P.gingivalis是ESCC发生、发展过程中的重要危险因素之一[7]。研究提示,ESCC组织中P.gingivalis丰度与肿瘤淋巴结转移、浸润深度、TNM分期和总生存期缩短呈显著正相关[7-8]。新辅助放化疗联合食管切除是可手术切除ESCC患者首选的治疗方式,患者生存获益优于单纯手术治疗[20-21]。多烯紫杉醇、顺铂和5-氟尿嘧啶(5-Fu)是目前临床常用的ESCC化疗药物,大部分初治的ESCC患者对这些化疗药物敏感,但化疗过程中发生的化疗耐药导致超过70%的ESCC患者治疗失败,5年生存率低于30%[22-23]。P.gingivalis感染KYSE30细胞后,通过STAT3激活Caspase 3,降低了紫杉醇、5-Fu和顺铂诱导的KYSE30凋亡发生率,表明P.gingivalis感染降低了ESCC细胞对化疗药物的敏感性,进而诱导化疗耐药。P.gingivalis阴性ESCC患者总生存期>60个月,而P.gingivalis阳性患者仅为26个月[8]。此外,P.gingivalis还可通过调控溶质运载蛋白7家族成员11来促进P.gingivalis在胞内的定植,从而促进ESCC细胞的增殖[24]。因此,P.gingivalis刺激的ESCC细胞增殖和抗凋亡能力增强是ESCC患者预后不良的重要危险因素。

铁死亡具有特征性的形态学、生化特征和分子学基础,是与凋亡、坏死和自噬不同的细胞死亡方式,且凋亡、坏死和自噬的小分子抑制剂不能阻断铁死亡的发生,铁死亡为肿瘤的治疗提供了新的选择[9]。多数的化疗药物是通过诱导肿瘤细胞发生凋亡清除肿瘤细胞,而顺铂不仅能够诱导A549和HCT116细胞凋亡,还能降低胞内谷胱甘肽含量和灭活谷胱甘肽过氧化物酶(GPXs),诱导这两种癌细胞发生铁死亡[11]。一些小分子化合物如Erastin和RSL3通过抑制胱氨酸-谷氨酸交换系统Xc-或GPX4诱导细胞发生铁死亡[9-11,25]。本研究表明,P.gingivalis感染ESCC细胞后,细胞内ROS和MDA降低,GPX4表达升高,进而降低RSL3诱导的KYSE30和KYSE70细胞铁死亡,提示P.gingivalis可能通过多种机制与感染的宿主细胞共存,促进肿瘤进展。

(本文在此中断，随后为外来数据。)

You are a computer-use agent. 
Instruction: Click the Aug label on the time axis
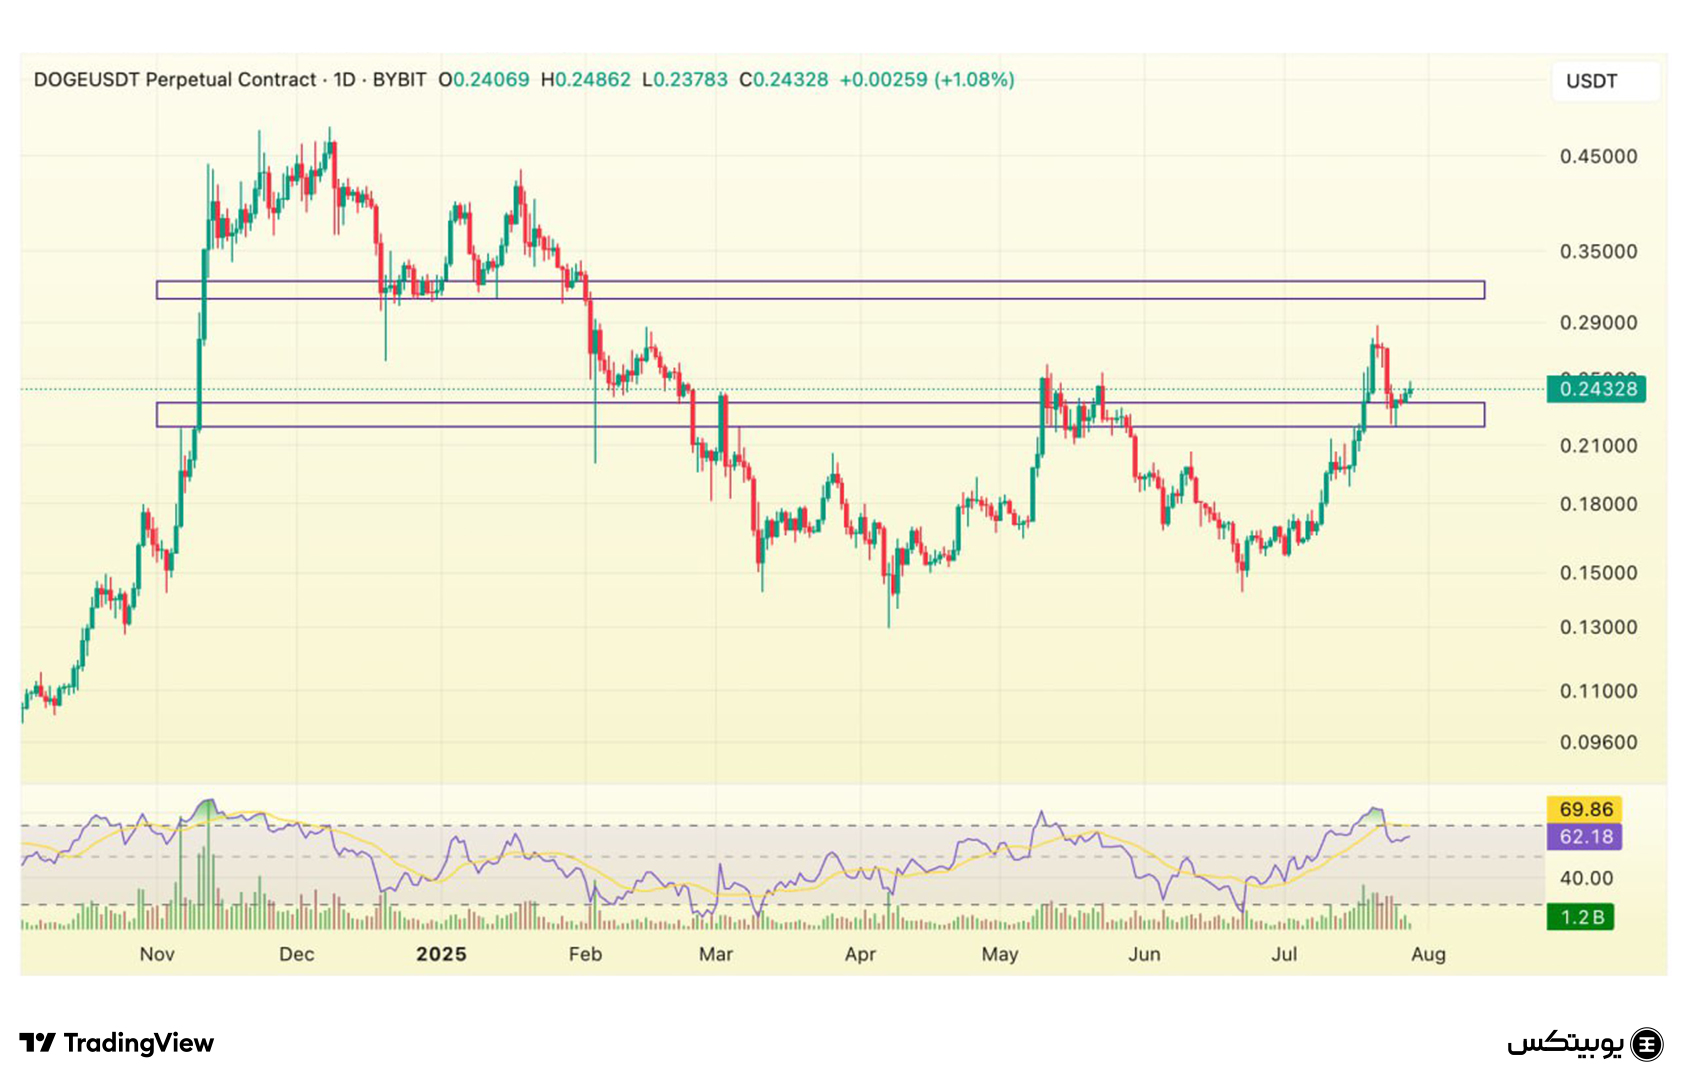[x=1428, y=954]
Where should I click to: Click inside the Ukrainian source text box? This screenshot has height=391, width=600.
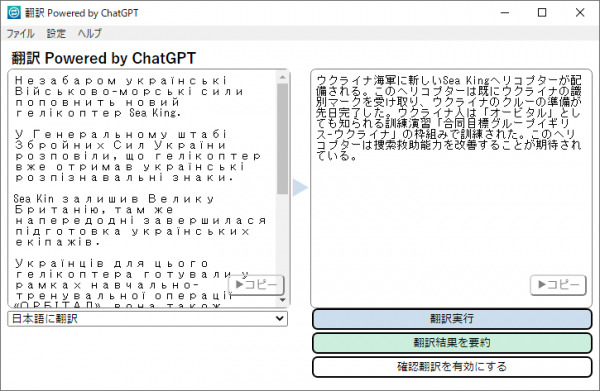click(x=142, y=188)
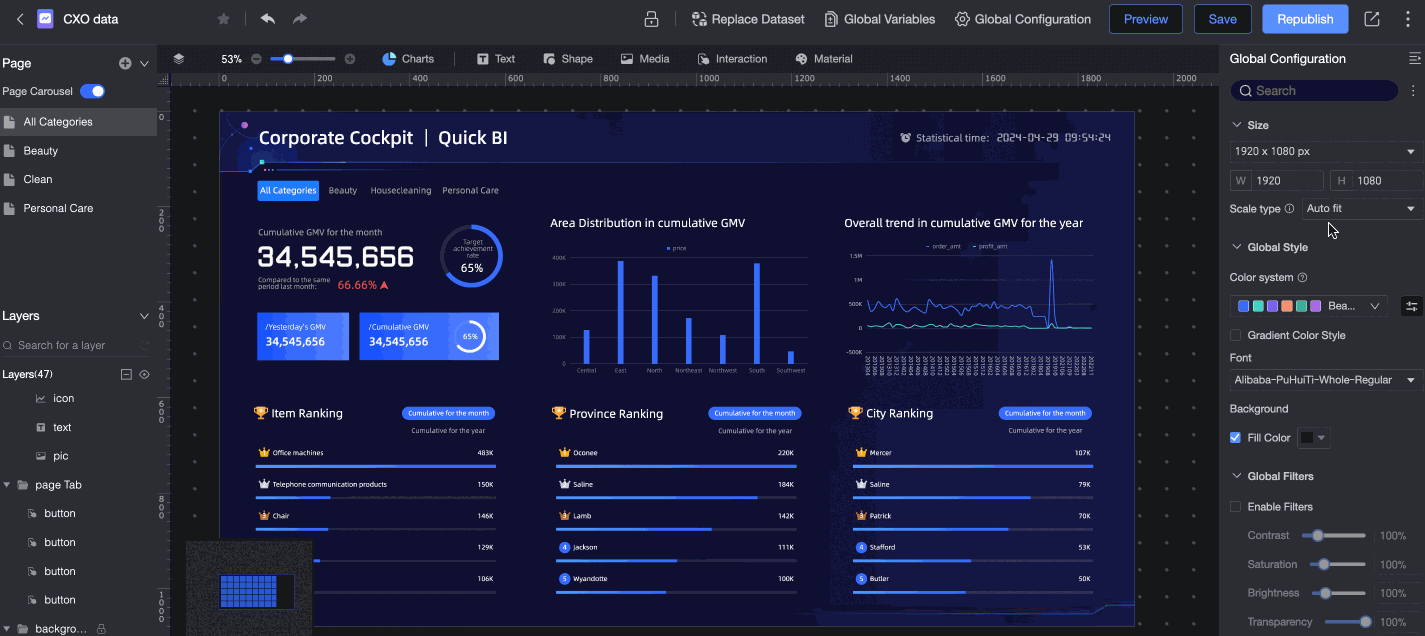Toggle visibility of all layers eye icon

144,374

低氧广泛存在于细胞和组织中,尤其是肿瘤组织中,缺氧诱导因子(HIF)是细胞感受和适应组织低氧的重要机制之一。HIF包括HIF-1α、HIF-2α及HIF-3α,其中HIF-1α的表达受氧含量调节[26]。由于恶性肿瘤生长迅速,恶性肿瘤组织长期处于低氧状态,为了适应低氧环境,HIF-1α在多种不同类型的恶性肿瘤细胞中表达增加[27]。HIF-1α能够诱导多种血管生长因子的表达,如血管内皮生长因子和血管生成素1/2[28],促进肿瘤血管形成。缺氧状态下,ESCC细胞中HIF-1α表达增加,继而促进葡萄糖转运蛋白-1及己糖激酶-Ⅱ等糖酵解相关酶表达,表明HIF-1α能够通过促进糖酵解来增加肿瘤细胞的能量供应,促进肿瘤细胞的增殖[29]。有研究证实,HIF-1α表达下调可以促进RSL3诱导的铁死亡过程[18]。且在缺氧条件下HIF-1α诱导的FABP3和FABP7表达对脂质储存至关重要[30],与细胞膜的脂质过氧化有关。另有研究表明,P.gingivalis感染能够干扰牙膜周细胞中糖酵解和三羧酸循环通路相关基因的表达,并降低脯氨酸羟化酶2(prolyl hydroxylase 2,PHD2)和核转录因子红系2相关因子(nuclear factor erythroid 2-related factor 2,Nrf2)表达,抑制PHD2依赖的HIF-1α降解。本研究结果证实,P.gingivalis诱导ESCC细胞中HIF-1α表达上调,介导铁死亡抗性产生,HIF-1α抑制剂LW6能够逆转P.gingivalis诱导的ESCC细胞铁死亡抗性,提示HIF-1α是克服ESCC耐药的潜在靶点分子。

综上所述,本实验证实P.gingivalis可通过上调ESCC中HIF-1α的表达,介导ESCC细胞铁死亡抗性发生,抑制HIF-1α能够恢复P.gingivalis感染的ESCC细胞对铁死亡诱导剂的敏感性,是克服ESCC多重耐药的潜在靶点分子。